Le nouveau gouvernement sri-lankais, élu avec une majorité des deux tiers sous des promesses de transformation politique et sociale, semble revenir sur ses engagements. Le manifeste du Pouvoir populaire national (NPP) d'août 2024 comprenait un engagement à mettre en œuvre les recommandations de la Commission du droit de 2012 visant à élargir les motifs légaux de l'avortement pour inclure le viol et les malformations fœtales graves. Pourtant, ces réformes restent profondément inadéquates et sans conviction, et ne parviennent pas à répondre aux besoins réels des femmes.

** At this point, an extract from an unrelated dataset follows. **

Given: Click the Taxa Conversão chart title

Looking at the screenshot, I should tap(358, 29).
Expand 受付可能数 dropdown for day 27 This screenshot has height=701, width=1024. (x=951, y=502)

La couverture médiatique de cet amendement s’est principalement concentrée sur l’apaisement des voix religieuses conservatrices, évitant ainsi l’examen nécessaire du processus d’amendement. Les militants et les groupes de défense des droits des femmes ont été remarquablement absents du débat national, et même le ministère des Affaires féminines et de l’Enfance a été marginalisé. Deshapriya a souligné que le silence des médias et le progressisme performatif du gouvernement, renforcés par la présence d'une femme Premier ministre, ont affaibli la responsabilité publique.

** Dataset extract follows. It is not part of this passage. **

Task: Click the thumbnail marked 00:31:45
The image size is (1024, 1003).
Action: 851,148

Le SLSAC et les militants alliés sont clairs que la dépénalisation complète de l’avortement est la seule voie qui défende les droits humains, assure l’équité et respecte l’autonomie des femmes. La dépénalisation signifierait supprimer entièrement l’avortement du Code pénal et le traiter comme un problème de santé – un problème qui peut être géré en toute sécurité, même à domicile, grâce aux progrès médicaux modernes.

Il n’est pas nécessaire d’attendre des infrastructures, de nouvelles politiques ou des réglementations supplémentaires avant de franchir cette étape. Le misoprostol figure déjà sur la liste des médicaments essentiels de l’OMS et les soins post-avortement font partie du système de santé. Les obstacles à l’accès persistent non pas à cause de limitations médicales, mais à cause de politiques moralistes, de la stigmatisation et du contrôle patriarcal.

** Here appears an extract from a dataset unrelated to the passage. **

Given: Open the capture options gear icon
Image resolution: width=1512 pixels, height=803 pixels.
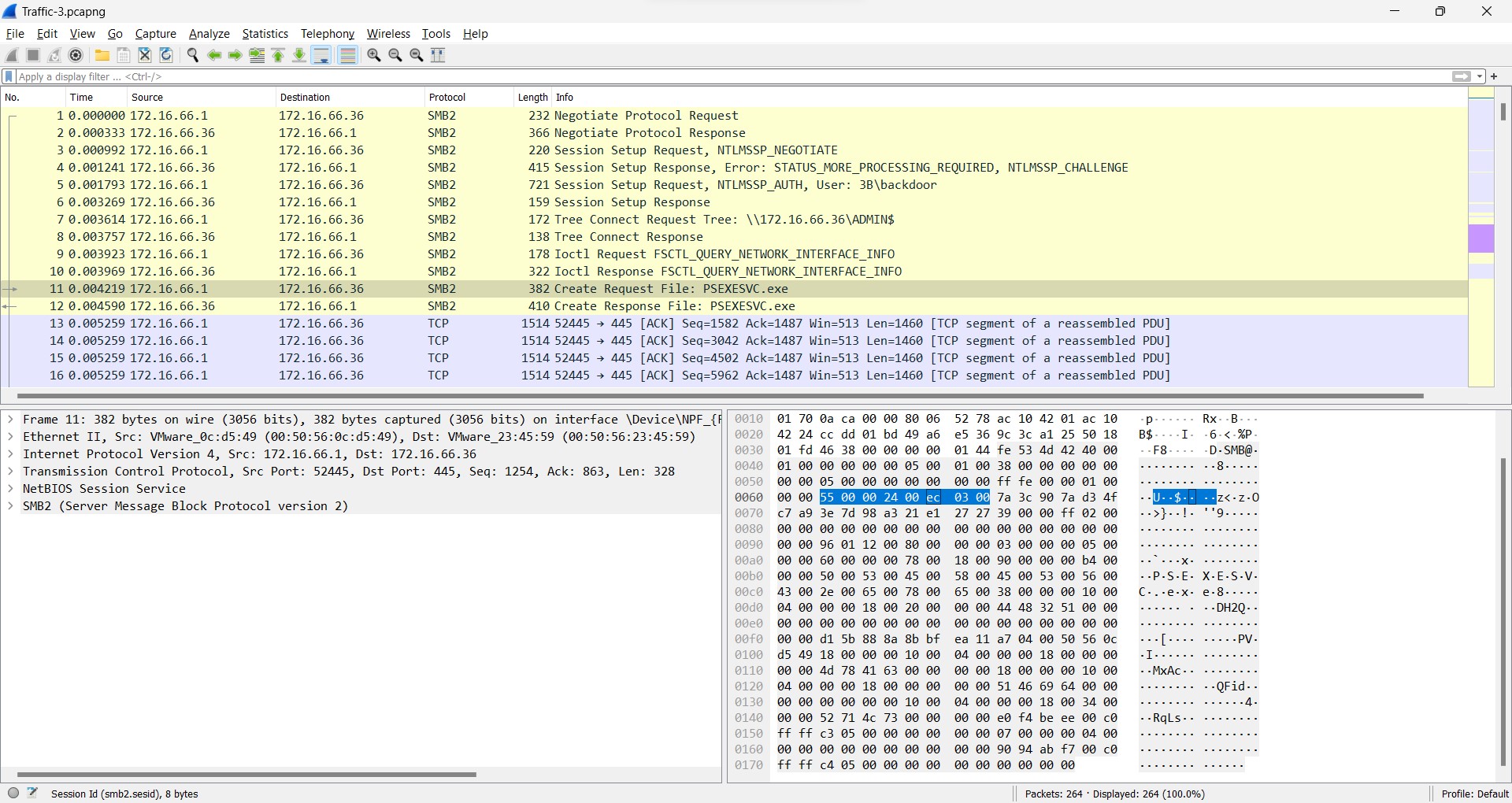Looking at the screenshot, I should point(76,55).
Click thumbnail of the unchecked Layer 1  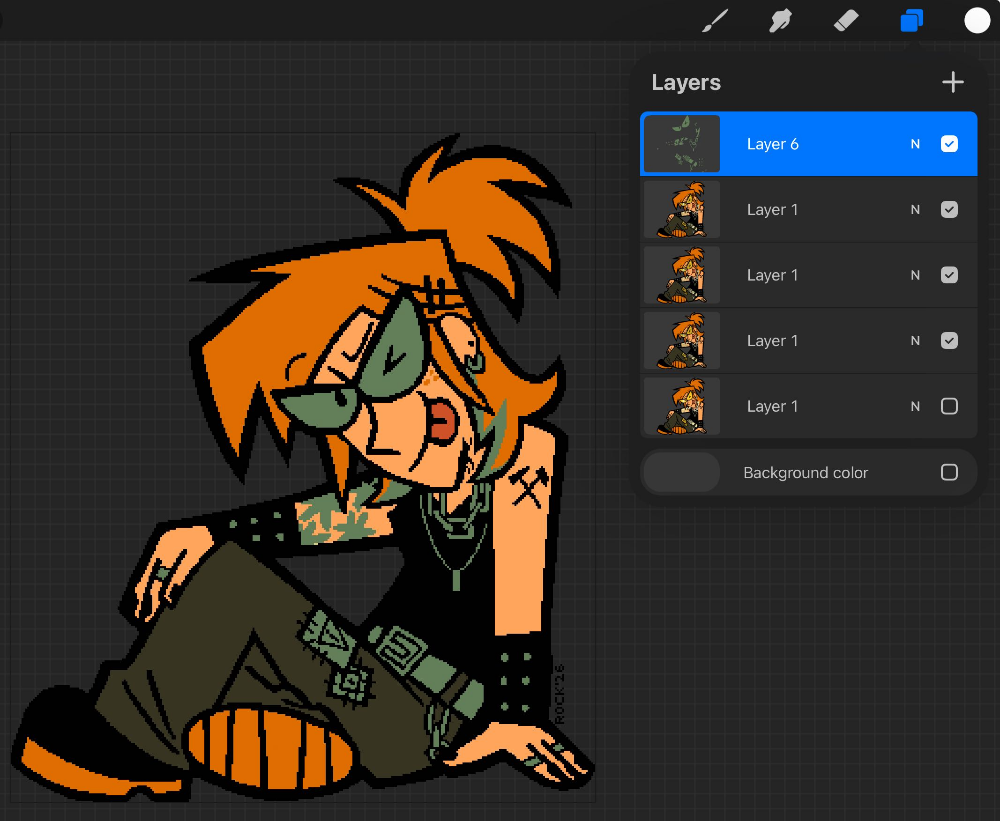(x=681, y=406)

Le programme de contraception actuel au Sri Lanka exclut de nombreuses femmes, en particulier les personnes célibataires et non-cisgenres, et se concentre étroitement sur les femmes de sexe féminin à la naissance, mariées dans le cadre de la planification familiale. Cette exclusion augmente le risque de grossesses non désirées et souligne encore davantage la nécessité de soins de santé reproductive complets, y compris l’accès à l’avortement.

L’amendement proposé constitue un petit pas symbolique, mais n’est pas suffisant. Les femmes au Sri Lanka méritent plus que des exceptions limitées et des prises de décision dominées par les hommes. Elles méritent l’autonomie, la dignité et le droit de choisir. Comme l’a clairement indiqué le SLSAC, les droits reproductifs sont des droits humains et la justice reproductive ne sera atteinte qu’avec la dépénalisation complète de l’avortement et l’inclusion significative des femmes dans l’élaboration des lois qui régissent leur vie.

Le débat doit s’éloigner de la question du contrôle du corps des femmes et s’orienter vers leur autonomisation. Jusqu’à ce moment-là, les réformes resteront creuses et la justice restera hors de portée. En laissant la parole aux femmes, et pas seulement à celles des médecins, des politiciennes ou des chefs religieux, le Sri Lanka peut enfin commencer à réparer les dommages causés par une loi qui a fait son temps et son objet.